At least that's the thinking of the Dallas Safari Club, which announced this week that it will auction off a permit to kill one black rhino in Namibia.
Expected to fetch somewhere up to $1 million, the permit will go up for auction at the club's annual convention this January. One hundred percent of the proceeds from the permit will go to The Conservation Trust Fund for Namibia's Black Rhino.
Ben Carter, the club's executive director, told the AFP, "First and foremost, this about saving the black rhino." Unsurprisingly, not everybody buys that argument.
Wayne Pacelle, president of the Humane Society of the United States told Al Jazeera, "Shooting a black rhino in the wild is about as difficult as shooting a parked car," he said. "If these are multimillionaires and they want to help rhinos, they can give their money to help rhinos. They don't need to accompany their cash transfer with a high caliber bullet."
The Namibian government allows the killing of up to five of the endangered beasts annually and wildlife officials will have to approve the rhino chosen for the hunt, deciding which animal's death would most likely be beneficial for the rest of the herd. That generally means an older male who's beyond his reproductive years, but whose territorial instincts keep younger males from reproducing.

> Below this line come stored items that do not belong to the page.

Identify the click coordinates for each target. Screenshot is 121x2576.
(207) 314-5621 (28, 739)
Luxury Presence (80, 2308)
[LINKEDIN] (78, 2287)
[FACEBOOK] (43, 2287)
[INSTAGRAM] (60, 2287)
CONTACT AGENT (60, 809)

Pacelle, however, remains unconvinced. "The world is seeing a concerted effort to preserve the very few black rhinos and other rhinos who are dodging poachers' bullets and habitat destruction. The last thing [rhinos] need are wealthy elites from foreign lands coming in to kill them for their heads."
The Word Wildlife Fund estimates that there are just under 5,000 black rhinos left worldwide, down from about 70,000 in the 1970s when the poaching epidemic began.
By 1993, the rhino's numbers had dipped below 2,500. Ongoing conservation efforts have stabilized the population somewhat, though the animals remain critically endangered.
But Carter is steadfast in his belief that shooting a rhino would have no affect on the population as a whole. He told the Dallas Observer, "Black rhinos tend to have a fairly high mortality rate. Generally speaking, out of a population of 2,000, harvesting three rhinos over a couple or three years has no impact on the health of the rhino herd at all."
But in his most telling statement, Carter added, "People are talking about 'Why don't you do a photo safari?' or whatever," he said. "Well, that's great, but people don't pay for that."